What the task asks —
Convert the lines of the material below into a JSON list of strings, one string per line and no blank lines. Begin at the line that has "Given: Toggle ascending" and stop after the line that has "Looking at the", omitting the pictures.

Data entries —

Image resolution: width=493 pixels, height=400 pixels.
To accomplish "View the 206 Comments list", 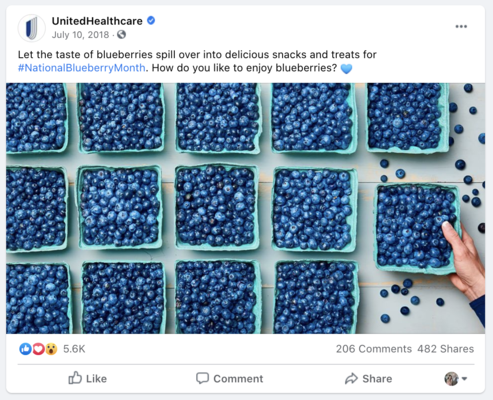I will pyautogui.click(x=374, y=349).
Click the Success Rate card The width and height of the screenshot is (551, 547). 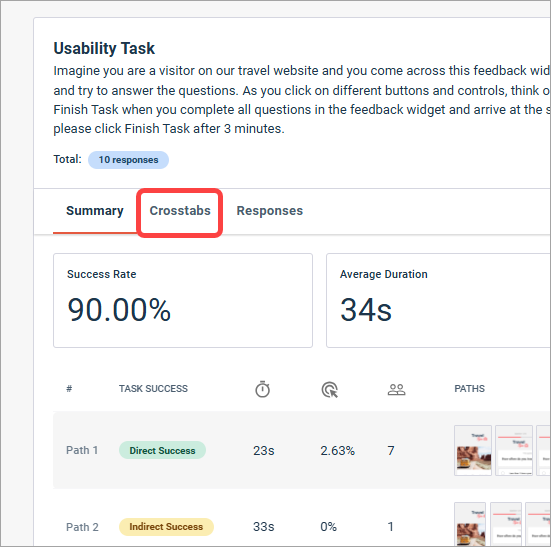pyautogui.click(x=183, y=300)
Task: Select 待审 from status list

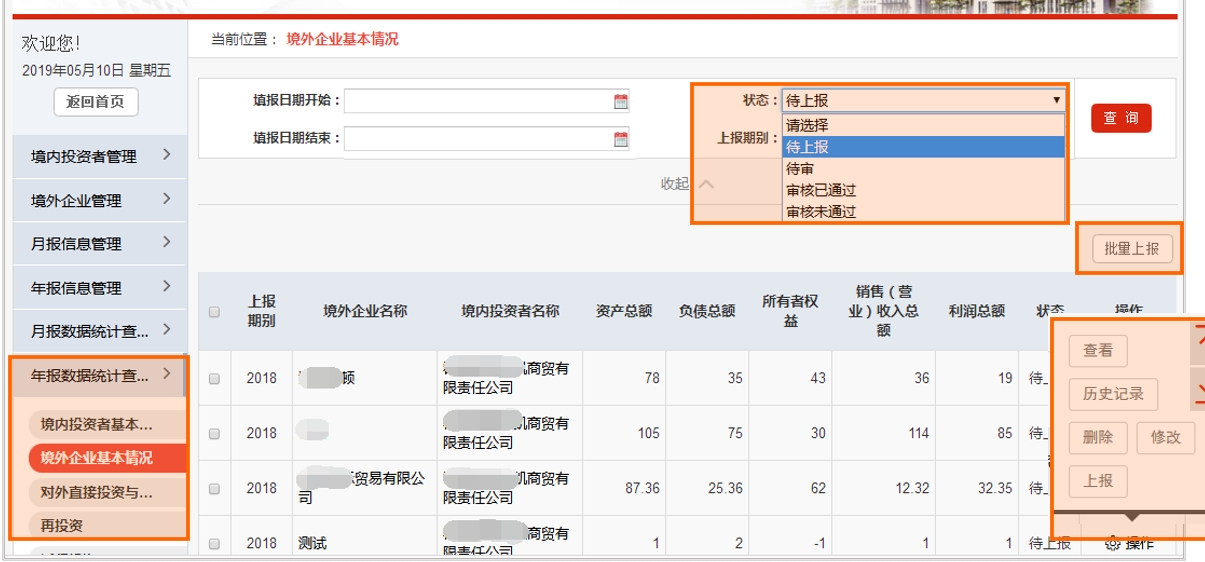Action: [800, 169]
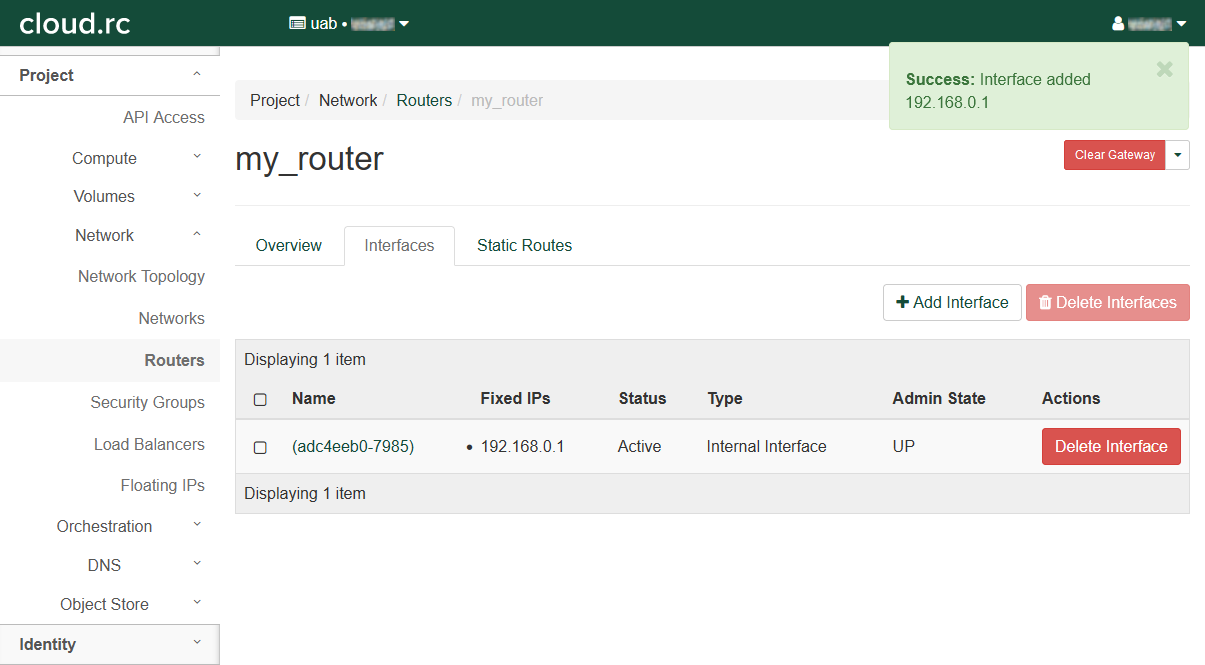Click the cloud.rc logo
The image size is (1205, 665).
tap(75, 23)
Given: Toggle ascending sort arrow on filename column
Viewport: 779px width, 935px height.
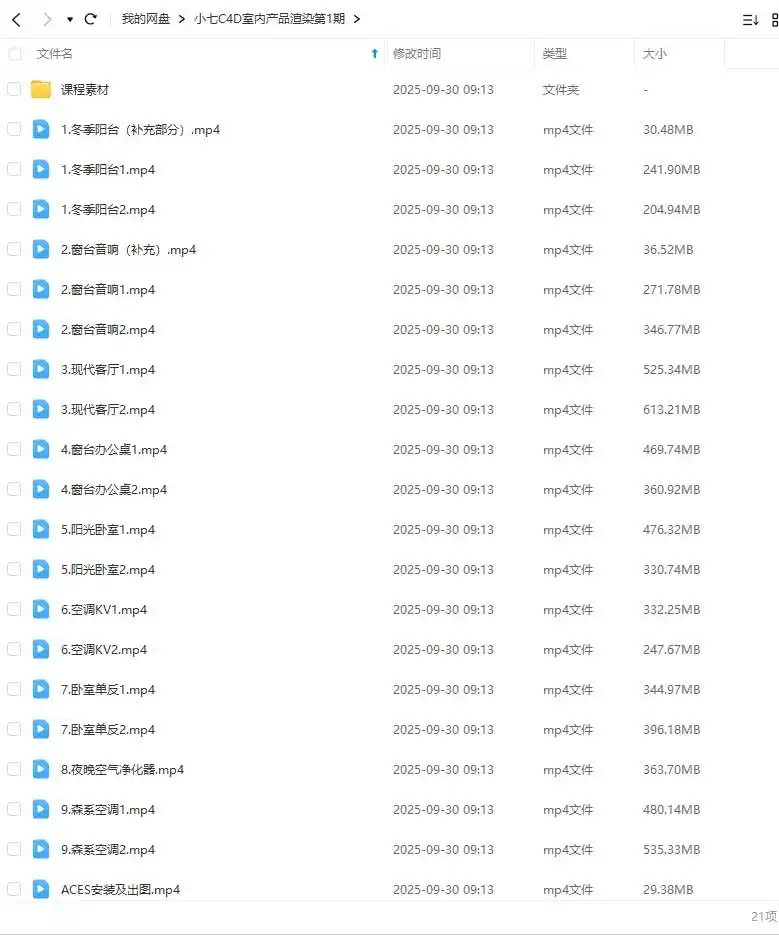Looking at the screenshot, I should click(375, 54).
--
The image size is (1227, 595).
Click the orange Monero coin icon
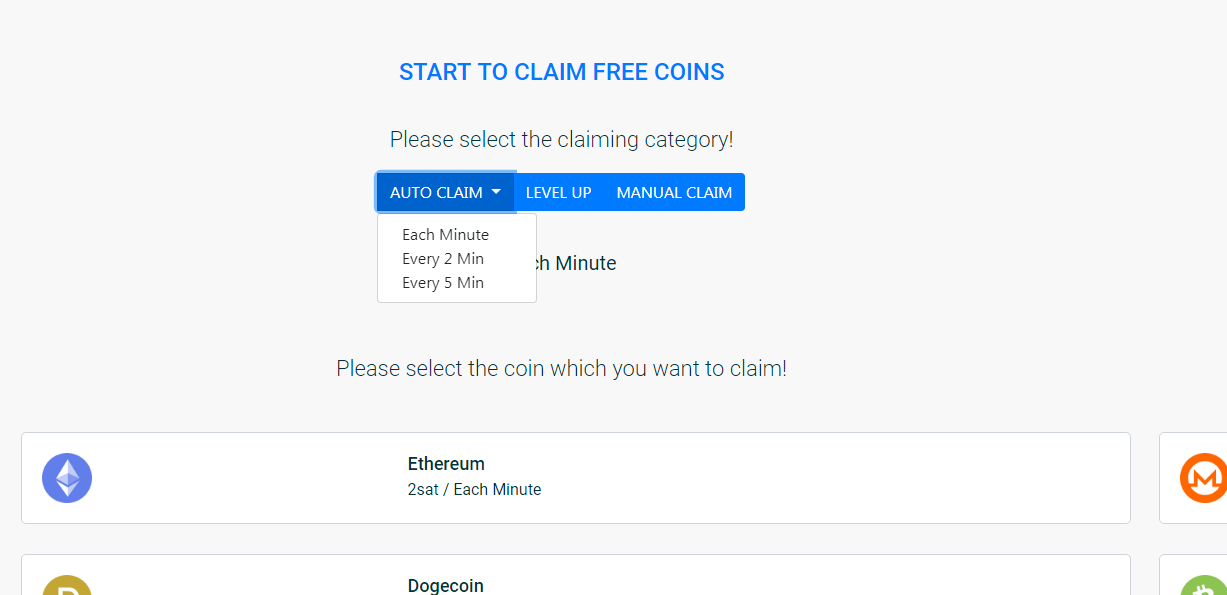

The completed task —
[
  "Given: Toggle ascending sort arrow on filename column",
  "Viewport: 779px width, 935px height.",
  "Looking at the screenshot, I should click(375, 54)."
]